* begin TEXT PASSAGE *
Trump: Three US detainees released from North Korea

May 9, 2018

The White House has described their release as a "positive gesture of good will." Analysts believe North Korea is trying to shore up support for sanctions relief as it shifts from its "weapons phase" to development.

https://p.dw.com/p/2xQzM
US citizens detained in North Korea: Kim Dong Chul (left), Tony Kim (center) and Kim Hak Song (right)
Image: picture alliance/AP Photo/Ahn Young-joon

US President Donald Trump announced on Twitter that State Secretary Mike Pompeo had successfully secured the released of three American citizens detained in North Korea. 

The president said Pompeo was on his way back to the US from Pyongyang with the three released prisoners, adding that the former detainees appeared "to be in good health."

Read more: North Korea: From war to nuclear weapons

Who are three US citizens released by North Korea?

  • Kim Hak-song, who is in his mid-50s, was working at Pyongyang's University of Science and Technology (PUST), specializing in agricultural development, at the time of his arrest. Born in Jilin, China, Kim went to university in California and continued to live in the US for 10 years. He subsequently moved back to China before going on to work in Pyongyang. He was arrested in May 2017 on suspicion of planning to commit "hostile acts" against the government.
* end TEXT PASSAGE *
* begin GIVEN DATA *
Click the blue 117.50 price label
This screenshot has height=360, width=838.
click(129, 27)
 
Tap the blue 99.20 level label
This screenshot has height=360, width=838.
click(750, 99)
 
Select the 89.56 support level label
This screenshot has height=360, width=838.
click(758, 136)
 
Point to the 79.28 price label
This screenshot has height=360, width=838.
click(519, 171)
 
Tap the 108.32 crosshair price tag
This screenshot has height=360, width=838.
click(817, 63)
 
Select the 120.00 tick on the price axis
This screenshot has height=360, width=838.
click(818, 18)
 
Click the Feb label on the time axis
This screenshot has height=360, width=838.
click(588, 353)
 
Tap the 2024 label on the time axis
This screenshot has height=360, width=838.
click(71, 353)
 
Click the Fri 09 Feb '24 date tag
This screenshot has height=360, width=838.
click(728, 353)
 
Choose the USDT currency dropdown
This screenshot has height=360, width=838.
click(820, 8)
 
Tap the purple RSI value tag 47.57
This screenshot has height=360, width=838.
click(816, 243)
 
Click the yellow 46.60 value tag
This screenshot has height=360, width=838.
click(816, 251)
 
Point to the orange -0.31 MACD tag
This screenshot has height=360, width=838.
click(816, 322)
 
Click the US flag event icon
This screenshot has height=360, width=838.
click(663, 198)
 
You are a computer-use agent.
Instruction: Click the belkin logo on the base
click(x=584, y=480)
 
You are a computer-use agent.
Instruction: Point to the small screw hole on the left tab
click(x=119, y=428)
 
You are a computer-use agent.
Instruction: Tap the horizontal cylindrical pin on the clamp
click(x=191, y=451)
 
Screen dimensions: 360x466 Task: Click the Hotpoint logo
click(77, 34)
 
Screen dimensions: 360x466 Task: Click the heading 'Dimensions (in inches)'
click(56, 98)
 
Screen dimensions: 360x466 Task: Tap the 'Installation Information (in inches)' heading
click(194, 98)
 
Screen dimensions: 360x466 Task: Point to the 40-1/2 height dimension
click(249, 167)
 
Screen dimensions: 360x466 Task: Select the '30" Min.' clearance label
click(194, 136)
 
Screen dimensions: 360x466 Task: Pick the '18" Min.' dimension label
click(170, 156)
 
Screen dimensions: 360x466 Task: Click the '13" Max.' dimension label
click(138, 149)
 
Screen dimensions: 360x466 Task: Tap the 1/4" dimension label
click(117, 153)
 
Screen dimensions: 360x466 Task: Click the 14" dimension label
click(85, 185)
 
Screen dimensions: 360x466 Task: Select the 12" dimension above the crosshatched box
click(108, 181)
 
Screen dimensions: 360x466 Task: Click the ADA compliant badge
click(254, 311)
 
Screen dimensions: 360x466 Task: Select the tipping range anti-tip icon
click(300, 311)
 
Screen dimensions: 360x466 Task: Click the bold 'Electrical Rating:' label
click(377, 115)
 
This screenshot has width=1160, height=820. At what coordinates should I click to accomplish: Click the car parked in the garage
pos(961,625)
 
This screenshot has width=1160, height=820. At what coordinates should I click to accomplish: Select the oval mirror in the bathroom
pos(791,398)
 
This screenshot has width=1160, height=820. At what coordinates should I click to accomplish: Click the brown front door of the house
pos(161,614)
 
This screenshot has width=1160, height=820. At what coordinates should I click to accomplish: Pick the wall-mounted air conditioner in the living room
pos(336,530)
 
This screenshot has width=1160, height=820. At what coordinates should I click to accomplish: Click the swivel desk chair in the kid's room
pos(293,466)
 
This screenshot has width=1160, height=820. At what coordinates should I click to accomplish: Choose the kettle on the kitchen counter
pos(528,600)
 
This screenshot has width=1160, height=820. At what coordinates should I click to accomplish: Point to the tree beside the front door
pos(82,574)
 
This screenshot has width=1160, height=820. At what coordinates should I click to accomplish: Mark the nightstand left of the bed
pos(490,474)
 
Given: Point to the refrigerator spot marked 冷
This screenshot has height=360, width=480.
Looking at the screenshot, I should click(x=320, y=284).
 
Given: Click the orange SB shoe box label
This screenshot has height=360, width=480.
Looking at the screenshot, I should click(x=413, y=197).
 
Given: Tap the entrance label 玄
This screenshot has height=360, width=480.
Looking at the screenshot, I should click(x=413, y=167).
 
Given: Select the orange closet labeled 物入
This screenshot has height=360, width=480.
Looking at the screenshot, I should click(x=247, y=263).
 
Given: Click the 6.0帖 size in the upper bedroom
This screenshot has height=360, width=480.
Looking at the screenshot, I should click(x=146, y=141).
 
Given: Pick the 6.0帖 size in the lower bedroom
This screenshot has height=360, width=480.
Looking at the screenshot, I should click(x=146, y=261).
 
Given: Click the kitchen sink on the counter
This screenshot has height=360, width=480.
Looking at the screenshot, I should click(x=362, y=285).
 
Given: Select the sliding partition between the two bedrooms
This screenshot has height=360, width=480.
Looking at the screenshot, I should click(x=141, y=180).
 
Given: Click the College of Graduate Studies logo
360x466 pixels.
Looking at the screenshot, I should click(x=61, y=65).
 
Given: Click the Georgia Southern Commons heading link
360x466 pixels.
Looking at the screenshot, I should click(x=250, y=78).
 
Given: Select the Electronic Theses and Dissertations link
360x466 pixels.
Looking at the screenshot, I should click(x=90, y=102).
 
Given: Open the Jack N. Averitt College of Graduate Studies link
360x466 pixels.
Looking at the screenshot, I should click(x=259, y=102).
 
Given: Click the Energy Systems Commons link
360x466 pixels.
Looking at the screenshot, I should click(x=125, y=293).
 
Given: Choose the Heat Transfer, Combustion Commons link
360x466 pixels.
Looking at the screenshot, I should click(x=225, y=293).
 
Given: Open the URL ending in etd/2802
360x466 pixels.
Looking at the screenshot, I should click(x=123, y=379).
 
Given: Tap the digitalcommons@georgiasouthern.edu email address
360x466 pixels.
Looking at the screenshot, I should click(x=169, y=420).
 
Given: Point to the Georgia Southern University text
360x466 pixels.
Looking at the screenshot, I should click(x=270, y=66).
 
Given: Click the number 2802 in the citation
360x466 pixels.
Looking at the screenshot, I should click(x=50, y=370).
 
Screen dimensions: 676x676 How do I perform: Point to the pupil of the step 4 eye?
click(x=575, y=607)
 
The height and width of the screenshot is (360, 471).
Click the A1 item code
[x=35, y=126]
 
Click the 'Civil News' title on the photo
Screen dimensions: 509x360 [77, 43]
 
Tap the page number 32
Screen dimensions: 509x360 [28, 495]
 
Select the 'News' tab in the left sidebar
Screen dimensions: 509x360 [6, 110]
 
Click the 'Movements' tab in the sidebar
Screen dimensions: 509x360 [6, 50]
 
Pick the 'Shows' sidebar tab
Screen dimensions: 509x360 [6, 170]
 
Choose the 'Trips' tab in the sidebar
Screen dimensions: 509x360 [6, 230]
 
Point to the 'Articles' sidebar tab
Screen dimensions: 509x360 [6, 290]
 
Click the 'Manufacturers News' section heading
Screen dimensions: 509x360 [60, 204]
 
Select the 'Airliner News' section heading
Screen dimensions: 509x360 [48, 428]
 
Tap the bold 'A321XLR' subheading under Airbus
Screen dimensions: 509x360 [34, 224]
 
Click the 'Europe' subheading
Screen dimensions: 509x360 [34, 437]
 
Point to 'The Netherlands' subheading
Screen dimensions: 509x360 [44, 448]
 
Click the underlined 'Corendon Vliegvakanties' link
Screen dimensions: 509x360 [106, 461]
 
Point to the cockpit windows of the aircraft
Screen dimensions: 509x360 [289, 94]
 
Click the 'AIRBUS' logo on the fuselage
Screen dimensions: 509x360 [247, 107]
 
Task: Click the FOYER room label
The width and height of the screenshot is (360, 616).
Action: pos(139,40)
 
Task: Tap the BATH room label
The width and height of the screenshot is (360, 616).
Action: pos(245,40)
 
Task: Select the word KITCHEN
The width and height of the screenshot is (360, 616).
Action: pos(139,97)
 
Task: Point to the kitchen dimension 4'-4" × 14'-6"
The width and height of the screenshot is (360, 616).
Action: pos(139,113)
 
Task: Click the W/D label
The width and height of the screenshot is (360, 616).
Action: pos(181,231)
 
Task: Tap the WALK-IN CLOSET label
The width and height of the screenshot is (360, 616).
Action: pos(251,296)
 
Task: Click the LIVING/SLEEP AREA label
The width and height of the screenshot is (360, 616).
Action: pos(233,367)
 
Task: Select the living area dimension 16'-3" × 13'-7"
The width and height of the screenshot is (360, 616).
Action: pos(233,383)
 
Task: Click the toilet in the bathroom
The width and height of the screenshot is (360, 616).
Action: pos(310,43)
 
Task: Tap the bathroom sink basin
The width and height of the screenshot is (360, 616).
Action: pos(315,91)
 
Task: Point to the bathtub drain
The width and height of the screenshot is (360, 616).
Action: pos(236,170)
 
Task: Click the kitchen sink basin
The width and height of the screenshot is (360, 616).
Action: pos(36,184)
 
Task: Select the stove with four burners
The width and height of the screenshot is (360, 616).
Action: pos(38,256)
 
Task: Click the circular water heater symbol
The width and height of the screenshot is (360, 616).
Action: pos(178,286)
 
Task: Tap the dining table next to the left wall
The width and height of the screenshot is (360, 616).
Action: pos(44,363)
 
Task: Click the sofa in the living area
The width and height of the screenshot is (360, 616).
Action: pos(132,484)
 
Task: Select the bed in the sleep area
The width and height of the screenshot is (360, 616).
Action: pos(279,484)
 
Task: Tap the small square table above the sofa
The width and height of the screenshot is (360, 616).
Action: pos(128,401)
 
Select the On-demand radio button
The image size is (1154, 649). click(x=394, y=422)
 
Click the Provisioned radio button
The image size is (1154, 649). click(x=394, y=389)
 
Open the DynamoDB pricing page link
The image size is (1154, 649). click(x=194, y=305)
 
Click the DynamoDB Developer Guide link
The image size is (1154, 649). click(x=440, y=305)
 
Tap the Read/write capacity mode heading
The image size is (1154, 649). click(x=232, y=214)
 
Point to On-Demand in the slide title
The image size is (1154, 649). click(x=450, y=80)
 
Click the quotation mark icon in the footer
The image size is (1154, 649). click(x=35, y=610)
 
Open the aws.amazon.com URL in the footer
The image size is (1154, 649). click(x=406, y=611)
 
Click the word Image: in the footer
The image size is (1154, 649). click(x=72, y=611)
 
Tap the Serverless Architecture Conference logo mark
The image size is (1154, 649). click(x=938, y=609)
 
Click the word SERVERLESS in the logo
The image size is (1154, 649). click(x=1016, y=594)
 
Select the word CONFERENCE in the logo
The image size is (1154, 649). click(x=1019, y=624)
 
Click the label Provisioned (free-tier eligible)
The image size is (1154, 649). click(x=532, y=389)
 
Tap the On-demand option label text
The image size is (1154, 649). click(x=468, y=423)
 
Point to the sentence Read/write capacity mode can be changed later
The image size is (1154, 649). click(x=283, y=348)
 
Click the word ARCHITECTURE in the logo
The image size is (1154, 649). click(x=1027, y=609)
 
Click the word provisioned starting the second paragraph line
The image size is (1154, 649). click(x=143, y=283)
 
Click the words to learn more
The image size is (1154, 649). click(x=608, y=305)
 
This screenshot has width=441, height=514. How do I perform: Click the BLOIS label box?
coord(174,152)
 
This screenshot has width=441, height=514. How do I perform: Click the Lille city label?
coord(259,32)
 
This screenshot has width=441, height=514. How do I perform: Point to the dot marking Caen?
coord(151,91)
* end GIVEN DATA *
[WRITTEN TASKS]
• 1. In the article on the North Korea detainee release, where was Kim Hak-song born?
• 2. Which US citizens detained in North Korea does the photo caption in the article on their release name?
• 3. Continue the article on the three US detainees released by North Korea, picking up after its last sentence.

[RESULTS]
• 1. Jilin, China.

• 2. Kim Dong Chul, Tony Kim and Kim Hak Song.

• 3.
  • Kim Sang-duk, who also goes by the name Tony Kim, is a former professor at China's Yanbian University of Science and Technology, close to the Korean border. The university website lists his speciality as accounting. South Korea media reported that Kim, who is reportedly in his 50s, had taken part in relief work in North Korea's rural areas and also taught at PUST. He was arrested at Pyongyang airport in April 2017 for committing "criminal acts of hostility aimed to overturn" North Korea, according to the North's official news agency. It remains unknown what specific crime Kim is supposed to have committed.
  • Kim Dong-chul is a South Korea-born American businessman and pastor in his 60s. He was arrested in October 2015 after allegedly receiving a USB stick containing confidential military information and nuclear secrets from a North Korea soldier. He was charged in April 2016 with subversion and espionage, and sentenced to 10 years' hard labor.  In 2016 he told CNN he had previously run a hotel services company in North Korea's special economic zone of Rason, located near the border with China and Russia.

Read more: North Korea: Prisoner issue looms large after Mike Pompeo's secret trip

A 'gesture of good will'

The White House said in a statement that it viewed the release of the three American detainees as a "positive gesture of good will" leading up to the Trump's historic summit North Korean leader Kim Jong Un.

The family of Tony Kim, one of the three released American citizens, said they were grateful for his release and thanked Trump for engaging with the North Korean regime.

Read more: A war of diplomacy on the Korean Peninsula

Commenting after the release, US Defense Secretary James Mattis said: "I think there is reason for some optimism that these talks could be fruitful."

But South Korea said that while the move has a "positive effect" ahead of the planned talks between Trump and Kim, it was still calling on Pyongyang to release six South Korean detainees "in order to reinforce reconciliation."

Read more: North Korea denuclearization: can Pyongyang be trusted?

Why now? Pyongyang's decision to release the prisoners comes ahead of a major summit, which will mark the first time a sitting US president meets face-to-face with a North Korean leader.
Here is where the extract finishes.